From the lines below, pull out each one that contains the word "blue", matching its case exactly. Copy every such line in full.

▸ **Dataset rows**
- - - -

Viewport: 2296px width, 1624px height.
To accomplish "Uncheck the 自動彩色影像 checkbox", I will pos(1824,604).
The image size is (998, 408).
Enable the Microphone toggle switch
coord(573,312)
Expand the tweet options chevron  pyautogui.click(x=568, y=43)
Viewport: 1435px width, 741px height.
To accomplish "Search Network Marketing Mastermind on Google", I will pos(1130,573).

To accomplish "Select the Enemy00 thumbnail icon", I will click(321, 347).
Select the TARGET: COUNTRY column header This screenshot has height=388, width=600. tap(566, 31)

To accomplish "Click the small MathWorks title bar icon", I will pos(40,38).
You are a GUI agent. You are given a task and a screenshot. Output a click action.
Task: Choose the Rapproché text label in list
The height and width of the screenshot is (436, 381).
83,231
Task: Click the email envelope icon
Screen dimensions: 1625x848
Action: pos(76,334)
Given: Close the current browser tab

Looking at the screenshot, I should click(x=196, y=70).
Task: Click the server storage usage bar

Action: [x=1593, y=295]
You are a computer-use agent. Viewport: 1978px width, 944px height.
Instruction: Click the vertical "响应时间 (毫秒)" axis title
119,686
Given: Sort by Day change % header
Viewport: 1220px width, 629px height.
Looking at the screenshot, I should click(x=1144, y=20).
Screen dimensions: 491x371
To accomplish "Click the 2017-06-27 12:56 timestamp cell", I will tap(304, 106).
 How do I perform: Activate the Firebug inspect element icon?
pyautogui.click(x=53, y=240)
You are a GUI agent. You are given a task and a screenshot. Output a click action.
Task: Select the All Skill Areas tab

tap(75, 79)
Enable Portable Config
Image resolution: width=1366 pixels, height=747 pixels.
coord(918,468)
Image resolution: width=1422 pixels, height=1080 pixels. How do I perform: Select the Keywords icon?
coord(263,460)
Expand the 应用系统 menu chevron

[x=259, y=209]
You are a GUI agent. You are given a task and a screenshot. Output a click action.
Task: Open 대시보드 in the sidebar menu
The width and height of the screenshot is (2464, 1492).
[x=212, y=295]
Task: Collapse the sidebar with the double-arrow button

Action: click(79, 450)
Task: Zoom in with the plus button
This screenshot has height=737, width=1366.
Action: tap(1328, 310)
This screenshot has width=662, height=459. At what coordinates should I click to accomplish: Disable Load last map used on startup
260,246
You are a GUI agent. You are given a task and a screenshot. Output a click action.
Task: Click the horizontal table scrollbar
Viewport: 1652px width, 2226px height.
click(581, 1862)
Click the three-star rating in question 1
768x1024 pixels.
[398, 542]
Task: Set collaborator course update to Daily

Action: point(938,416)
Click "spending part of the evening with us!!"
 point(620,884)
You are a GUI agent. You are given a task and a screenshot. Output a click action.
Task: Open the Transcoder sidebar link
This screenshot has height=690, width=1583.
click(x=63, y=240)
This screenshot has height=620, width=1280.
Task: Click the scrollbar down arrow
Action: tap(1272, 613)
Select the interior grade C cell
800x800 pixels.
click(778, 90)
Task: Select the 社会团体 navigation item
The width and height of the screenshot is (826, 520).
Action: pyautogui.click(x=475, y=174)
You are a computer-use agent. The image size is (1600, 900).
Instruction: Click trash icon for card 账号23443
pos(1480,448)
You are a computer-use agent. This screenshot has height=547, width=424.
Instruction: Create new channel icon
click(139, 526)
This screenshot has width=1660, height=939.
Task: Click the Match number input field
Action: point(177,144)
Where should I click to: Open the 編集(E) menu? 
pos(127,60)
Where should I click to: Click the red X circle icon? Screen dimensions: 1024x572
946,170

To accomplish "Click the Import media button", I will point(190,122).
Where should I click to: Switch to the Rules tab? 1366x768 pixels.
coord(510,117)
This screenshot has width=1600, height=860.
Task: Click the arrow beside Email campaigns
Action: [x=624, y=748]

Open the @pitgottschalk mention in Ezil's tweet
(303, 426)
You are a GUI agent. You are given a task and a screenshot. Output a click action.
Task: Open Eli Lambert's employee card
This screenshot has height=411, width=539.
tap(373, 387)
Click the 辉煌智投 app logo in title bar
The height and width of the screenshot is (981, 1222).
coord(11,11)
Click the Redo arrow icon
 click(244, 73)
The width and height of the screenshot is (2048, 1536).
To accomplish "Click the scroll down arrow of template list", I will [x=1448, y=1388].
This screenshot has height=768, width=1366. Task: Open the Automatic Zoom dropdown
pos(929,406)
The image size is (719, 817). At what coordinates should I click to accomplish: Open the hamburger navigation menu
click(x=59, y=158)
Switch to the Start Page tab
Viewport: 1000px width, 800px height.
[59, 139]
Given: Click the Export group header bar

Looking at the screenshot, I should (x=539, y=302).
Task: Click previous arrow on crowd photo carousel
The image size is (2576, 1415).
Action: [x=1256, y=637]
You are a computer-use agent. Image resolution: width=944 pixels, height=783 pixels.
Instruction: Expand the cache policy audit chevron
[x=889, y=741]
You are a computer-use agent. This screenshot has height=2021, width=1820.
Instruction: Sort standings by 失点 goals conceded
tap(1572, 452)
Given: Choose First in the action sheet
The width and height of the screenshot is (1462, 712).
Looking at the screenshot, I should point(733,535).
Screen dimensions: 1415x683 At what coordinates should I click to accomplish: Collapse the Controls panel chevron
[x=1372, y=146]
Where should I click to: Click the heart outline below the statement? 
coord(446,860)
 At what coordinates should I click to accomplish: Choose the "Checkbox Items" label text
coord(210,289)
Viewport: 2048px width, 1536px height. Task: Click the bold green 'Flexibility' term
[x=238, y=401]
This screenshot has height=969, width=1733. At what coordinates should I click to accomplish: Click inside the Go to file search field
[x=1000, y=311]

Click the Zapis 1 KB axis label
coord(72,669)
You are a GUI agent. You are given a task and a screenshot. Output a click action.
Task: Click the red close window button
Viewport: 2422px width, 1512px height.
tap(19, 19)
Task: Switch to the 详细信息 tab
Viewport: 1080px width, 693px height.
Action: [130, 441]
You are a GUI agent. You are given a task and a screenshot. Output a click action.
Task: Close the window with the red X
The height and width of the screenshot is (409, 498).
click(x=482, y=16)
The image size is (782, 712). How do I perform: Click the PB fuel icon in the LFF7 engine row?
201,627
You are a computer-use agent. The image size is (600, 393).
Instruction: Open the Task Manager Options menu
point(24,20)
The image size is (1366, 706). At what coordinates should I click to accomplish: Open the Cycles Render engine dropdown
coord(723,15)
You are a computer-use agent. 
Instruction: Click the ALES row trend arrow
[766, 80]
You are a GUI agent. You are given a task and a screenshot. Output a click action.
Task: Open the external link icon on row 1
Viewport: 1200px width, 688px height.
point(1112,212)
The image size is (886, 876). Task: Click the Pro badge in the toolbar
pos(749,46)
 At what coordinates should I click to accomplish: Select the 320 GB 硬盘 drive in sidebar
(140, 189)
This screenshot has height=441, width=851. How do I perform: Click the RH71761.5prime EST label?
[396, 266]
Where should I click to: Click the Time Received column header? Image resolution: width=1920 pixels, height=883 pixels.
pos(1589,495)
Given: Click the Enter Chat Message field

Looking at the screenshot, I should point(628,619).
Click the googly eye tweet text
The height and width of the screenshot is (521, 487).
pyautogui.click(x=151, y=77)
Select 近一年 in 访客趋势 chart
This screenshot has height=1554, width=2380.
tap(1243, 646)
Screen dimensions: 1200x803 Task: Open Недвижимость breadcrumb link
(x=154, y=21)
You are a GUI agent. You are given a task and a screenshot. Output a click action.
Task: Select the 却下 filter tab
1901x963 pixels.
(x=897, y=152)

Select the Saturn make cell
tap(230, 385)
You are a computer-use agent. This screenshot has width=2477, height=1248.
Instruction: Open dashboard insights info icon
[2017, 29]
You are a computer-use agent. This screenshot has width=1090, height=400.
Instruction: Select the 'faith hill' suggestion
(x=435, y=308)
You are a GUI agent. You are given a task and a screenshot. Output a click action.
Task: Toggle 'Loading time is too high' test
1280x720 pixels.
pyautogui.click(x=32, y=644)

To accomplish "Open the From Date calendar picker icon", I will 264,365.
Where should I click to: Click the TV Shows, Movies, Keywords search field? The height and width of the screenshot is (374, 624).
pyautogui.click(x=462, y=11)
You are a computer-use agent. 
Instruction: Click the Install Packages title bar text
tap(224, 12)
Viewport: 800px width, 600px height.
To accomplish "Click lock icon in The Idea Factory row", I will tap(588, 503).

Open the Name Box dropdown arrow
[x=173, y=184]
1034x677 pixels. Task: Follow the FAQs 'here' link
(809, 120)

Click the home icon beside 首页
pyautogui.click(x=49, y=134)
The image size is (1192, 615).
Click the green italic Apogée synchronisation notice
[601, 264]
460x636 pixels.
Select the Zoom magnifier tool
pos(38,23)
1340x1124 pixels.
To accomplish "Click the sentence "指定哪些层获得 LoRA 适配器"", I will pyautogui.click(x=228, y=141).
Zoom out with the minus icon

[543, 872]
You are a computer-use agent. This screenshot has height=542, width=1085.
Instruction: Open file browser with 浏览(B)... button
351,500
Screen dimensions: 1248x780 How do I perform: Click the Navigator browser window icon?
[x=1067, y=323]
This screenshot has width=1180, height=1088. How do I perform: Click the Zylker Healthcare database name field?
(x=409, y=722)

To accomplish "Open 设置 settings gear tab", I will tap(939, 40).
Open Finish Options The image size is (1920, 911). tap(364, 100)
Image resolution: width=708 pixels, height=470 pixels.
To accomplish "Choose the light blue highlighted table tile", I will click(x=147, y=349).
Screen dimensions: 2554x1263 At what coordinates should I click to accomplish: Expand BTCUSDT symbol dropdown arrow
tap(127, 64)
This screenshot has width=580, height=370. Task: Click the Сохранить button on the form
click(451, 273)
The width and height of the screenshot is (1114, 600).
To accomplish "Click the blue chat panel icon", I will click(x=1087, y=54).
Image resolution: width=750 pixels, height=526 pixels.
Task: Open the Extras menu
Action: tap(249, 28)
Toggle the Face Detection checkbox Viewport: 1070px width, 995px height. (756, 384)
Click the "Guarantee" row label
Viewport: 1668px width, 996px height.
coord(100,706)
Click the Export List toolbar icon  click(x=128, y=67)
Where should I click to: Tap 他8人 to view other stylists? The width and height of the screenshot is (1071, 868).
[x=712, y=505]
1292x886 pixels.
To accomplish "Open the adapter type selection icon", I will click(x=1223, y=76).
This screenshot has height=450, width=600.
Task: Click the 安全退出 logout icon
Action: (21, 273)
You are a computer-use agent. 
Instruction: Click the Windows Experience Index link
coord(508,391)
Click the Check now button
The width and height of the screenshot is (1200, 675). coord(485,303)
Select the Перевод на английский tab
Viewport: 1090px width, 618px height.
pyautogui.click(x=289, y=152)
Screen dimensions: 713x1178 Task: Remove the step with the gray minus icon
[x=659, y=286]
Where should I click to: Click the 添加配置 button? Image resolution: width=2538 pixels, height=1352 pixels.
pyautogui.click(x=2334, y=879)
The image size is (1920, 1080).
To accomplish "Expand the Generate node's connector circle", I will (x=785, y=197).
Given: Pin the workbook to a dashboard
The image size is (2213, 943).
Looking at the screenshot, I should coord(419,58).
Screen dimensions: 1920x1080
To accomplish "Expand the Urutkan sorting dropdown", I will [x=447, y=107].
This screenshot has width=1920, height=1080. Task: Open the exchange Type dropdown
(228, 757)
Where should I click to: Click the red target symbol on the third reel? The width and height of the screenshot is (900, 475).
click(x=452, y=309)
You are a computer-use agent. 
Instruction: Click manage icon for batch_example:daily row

- - - -

▸ **Solved problem**
To accomplish "Choose the light blue highlighted table tile", I will click(x=147, y=349).
To accomplish "Click the blue chat panel icon", I will click(x=1087, y=54).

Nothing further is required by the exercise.